姉のカラダに興味津々な弟くんの思い出

姉弟の思い出

私と弟は同じ歳です。このように書くと不思議に思われる方もいらっしゃると思います。私の母と弟の父が再婚したので、私たちは姉弟になりました。二人とも五歳の時のことでした。偶然にも二人は同じ保育園へ通っていました。父と母が子連れの見合いをしたとき、私と弟は、一目見て下の名前で呼び合いました。同じクラスだったのです。それから父と母のデートが始まりました。いつも私たちが一緒でした。梅雨のころの事でした。

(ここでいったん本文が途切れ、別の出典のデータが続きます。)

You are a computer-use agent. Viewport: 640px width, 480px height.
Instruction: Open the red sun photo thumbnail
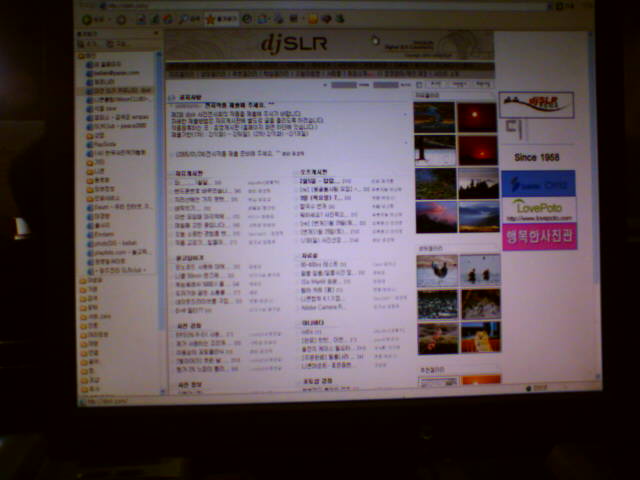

四人で山のレストランへ行くことになりました。雲行きが怪しくなって落雷がとどろきました。私は雷が苦手でした。後部座席にいた私は、助手席の母のところへ行こうとしました。そのとき弟が、私の腕を掴んで、「あやちゃん大丈夫だよ、僕が守ってあげるから」と言って私を引っ張りました。私が元の位置に収まると、弟は短い腕を伸ばして私の肩に手をまわしました。小さいけれど、僕は男の子だ、雷なんかへっちゃらさ、というようにずっと私の肩に手を置いていました。彼の優しさはその後もずっと続き、父と母が再婚して、姉弟になった後も、弟は何かにつけ、癇癪持ちの私を支えてくれました。それなのに私はあるとき、保育園から帰って遊んでいた時、流れの早い用水路に葉っぱが茂り、水の深さが分からないので、「まあちゃん、先に渡って見てきて」と言って、嫌がる弟の背中を押しました。水深は思った以上に深く流れも速かったので、弟は流されそうになりました。どうしよう、とうろうろしていたら、通りかかったおじさんが、弟の手を引っ張って引き上げてくれました。私は泣きながらおじさんに有難うと言いました。弟はずぶ濡れになって震えていました。結局、私は弟にごめんねが言えませんでした。家に帰って母にひどく叱られました。優しい弟が何をしても怒らないので、意地っ張りの私はいつもイライラさせられました。強く当たったことはたくさんあります。それでも弟は優しかったです。弟は学校の教諭になりました。多くの卒業生を見送り、その都度、生徒のために心を込めて、三年間の思い出が詰まったDVDを作成して贈っています。弟の優しさは本物でした。私はそんな弟が大好きです。もしカラダを求めてきても、この漫画のようにカラダを委ねてしまうかもしれませんね。それだけ弟の為に何かをしてあげたいという母性が自分の中で出ているんだなというのが自身でもわかってしまいます。きっと弟もその事については絶対にわかってはいますけど、気まずくなってしまう可能性があると思って聞いてきたり、誘ってきたりはしていません。